The landscape of product thinking has evolved significantly with modern tools and methods. Leveraging technologies such as A/B testing, user analytics, and integrated design processes can enhance the development of the MR headset. Developing a compelling product narrative that illustrates how target users will interact with the headset over time creates excitement and a clear vision of the product’s role in users’ lives.

Innovation is accelerated by maintaining small, cross-functional teams that take ownership of different aspects of the MR headset, ensuring cohesive and rapid development. Continuous learning is fostered through weekly reports tracking goals, learnings, and next steps, encouraging a culture of perpetual improvement.

Testing innovative ideas can be approached through methods like gathering user reactions and refining the product accordingly.

For new companies entering the MR headset market, it’s wise to avoid the pitfall of overdesigning for scale too early. Starting with a simple, functional version and iterating based on user feedback can lead to more effective product development. Running multiple experiments each quarter to test new ideas and gather data allows for flexibility and responsiveness to new opportunities. Maintaining a curious and open-minded approach, engaging with a wide range of stakeholders, and continuously seeking new insights and innovations are essential for creating a successful MR headset that resonates with users and drives business growth.

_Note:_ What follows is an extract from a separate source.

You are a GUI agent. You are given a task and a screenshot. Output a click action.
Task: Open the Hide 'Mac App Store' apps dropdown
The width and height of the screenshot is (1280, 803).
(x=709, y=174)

So Much Crap, So Little Time

I have to admit that the product-market fit approach is much simpler applied to software development than hardware. That does not mean that the focus on aligning the needs of a user, finding those paint points, and business objectives shouldn’t align.

How does $40 billion plus in Reality Labs losses at Meta align business objectives with user needs? How about the fact that Apple’s Vision Pro still leaves a mark, even at four or five times the cost of its nearest competitor?

Then there is the issue of pain points that Alt Reality product makers are looking to soothe. What is the pain point that wants people to put on a headset and block out the world in favor of a nauseating virtual experience?

My younger brother’s generation has known nothing about what communications were like before smartphones. I still find his accidental complicated addition to our family annoying and I get even more amped up when I have to sit at the table with him on his phone the whole time while I’m left all alone to talk to mom and dad. Sure, maybe I would like everyone to wear a headset to even things out for me, but no, I would like it even more if I could smash the kid’s phone into the ground and get him to eat without spraying food around a three feet radius of his mouth.

Maybe the Alt Reality makers think they are going to save us from ourselves or something like that. Who knows. They don’t seem to be talking to real users or have any real product-market fit processes. How else do you explain products that only an isolationist nerd could love?

No product- market fit, no product. There may be fun in building Alt Reality products, but there doesn’t seem to be much hope for profit.